PARP1 and PARP2 produce poly(ADP-ribose) in response to DNA breaks. HPF1 regulates PARP1/2 catalytic output, most notably permitting serine modification with ADP-ribose. However, PARP1 is substantially more abundant in cells than HPF1, challenging whether HPF1 can pervasively modulate PARP1. Here, we show biochemically that HPF1 efficiently regulates PARP1/2 catalytic output at sub-stoichiometric ratios matching their relative cellular abundances. HPF1 rapidly associates/dissociates from multiple PARP1 molecules, initiating serine modification before modification initiates on glutamate/aspartate, and accelerating initiation to be more comparable to elongation reactions forming poly(ADP-ribose).

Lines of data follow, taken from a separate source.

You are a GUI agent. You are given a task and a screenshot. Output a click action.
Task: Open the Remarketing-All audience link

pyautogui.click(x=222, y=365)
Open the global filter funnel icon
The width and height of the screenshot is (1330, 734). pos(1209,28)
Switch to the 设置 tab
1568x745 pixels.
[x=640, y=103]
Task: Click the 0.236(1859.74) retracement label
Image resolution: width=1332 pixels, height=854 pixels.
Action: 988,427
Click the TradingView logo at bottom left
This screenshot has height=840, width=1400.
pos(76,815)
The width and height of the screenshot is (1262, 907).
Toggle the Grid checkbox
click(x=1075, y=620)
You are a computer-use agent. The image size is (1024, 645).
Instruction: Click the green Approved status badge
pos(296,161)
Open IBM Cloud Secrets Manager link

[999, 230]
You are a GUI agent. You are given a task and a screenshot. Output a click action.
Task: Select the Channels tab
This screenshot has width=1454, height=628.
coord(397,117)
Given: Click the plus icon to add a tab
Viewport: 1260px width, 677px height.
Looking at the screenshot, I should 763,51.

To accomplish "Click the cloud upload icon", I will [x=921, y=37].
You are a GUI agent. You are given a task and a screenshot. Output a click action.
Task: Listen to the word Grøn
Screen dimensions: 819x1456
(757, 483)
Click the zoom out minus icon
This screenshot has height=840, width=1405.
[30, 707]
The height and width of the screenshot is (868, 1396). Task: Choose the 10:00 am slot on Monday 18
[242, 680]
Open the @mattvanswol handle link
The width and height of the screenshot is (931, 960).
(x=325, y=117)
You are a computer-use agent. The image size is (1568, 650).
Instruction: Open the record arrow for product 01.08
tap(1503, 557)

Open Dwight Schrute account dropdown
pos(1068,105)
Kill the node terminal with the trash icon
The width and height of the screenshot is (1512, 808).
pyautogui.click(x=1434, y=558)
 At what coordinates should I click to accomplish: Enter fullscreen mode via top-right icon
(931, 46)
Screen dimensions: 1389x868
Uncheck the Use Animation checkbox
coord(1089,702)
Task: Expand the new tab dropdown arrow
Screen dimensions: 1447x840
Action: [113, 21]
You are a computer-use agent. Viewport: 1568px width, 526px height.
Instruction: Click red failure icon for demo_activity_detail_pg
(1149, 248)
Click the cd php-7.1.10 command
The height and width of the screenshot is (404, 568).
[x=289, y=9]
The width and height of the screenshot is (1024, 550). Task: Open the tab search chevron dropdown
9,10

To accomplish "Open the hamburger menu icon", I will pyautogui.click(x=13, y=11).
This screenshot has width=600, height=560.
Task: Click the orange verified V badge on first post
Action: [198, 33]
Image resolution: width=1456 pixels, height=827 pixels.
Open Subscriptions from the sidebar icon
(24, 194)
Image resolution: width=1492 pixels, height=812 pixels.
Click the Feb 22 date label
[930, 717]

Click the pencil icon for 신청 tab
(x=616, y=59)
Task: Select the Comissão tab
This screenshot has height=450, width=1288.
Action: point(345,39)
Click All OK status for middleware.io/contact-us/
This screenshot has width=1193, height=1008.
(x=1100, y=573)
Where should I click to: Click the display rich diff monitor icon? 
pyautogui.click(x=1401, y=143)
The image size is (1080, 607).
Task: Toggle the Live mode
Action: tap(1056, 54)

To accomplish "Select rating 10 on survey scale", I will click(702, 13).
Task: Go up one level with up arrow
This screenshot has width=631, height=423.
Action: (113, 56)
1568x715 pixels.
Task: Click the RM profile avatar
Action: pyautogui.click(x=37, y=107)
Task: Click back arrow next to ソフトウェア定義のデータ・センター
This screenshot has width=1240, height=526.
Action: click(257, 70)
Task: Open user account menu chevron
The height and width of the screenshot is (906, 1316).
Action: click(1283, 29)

This “hit and run” mechanism ensures HPF1 contributions to PARP1/2 during initiation do not persist and interfere with PAR chain elongation. We provide structural insights into HPF1/PARP1 assembled on a DNA break, and assess HPF1 impact on PARP1 retention on DNA. Our data support the prevalence of serine-ADP-ribose modification in cells and the efficiency of serine-ADP-ribose modification required for an acute DNA damage response.

Suggested Citation

  • Marie-France Langelier & Ramya Billur & Aleksandr Sverzhinsky & Ben E. Black & John M. Pascal, 2021. "HPF1 dynamically controls the PARP1/2 balance between initiating and elongating ADP-ribose modifications," Nature Communications, Nature, vol. 12(1), pages 1-14, December.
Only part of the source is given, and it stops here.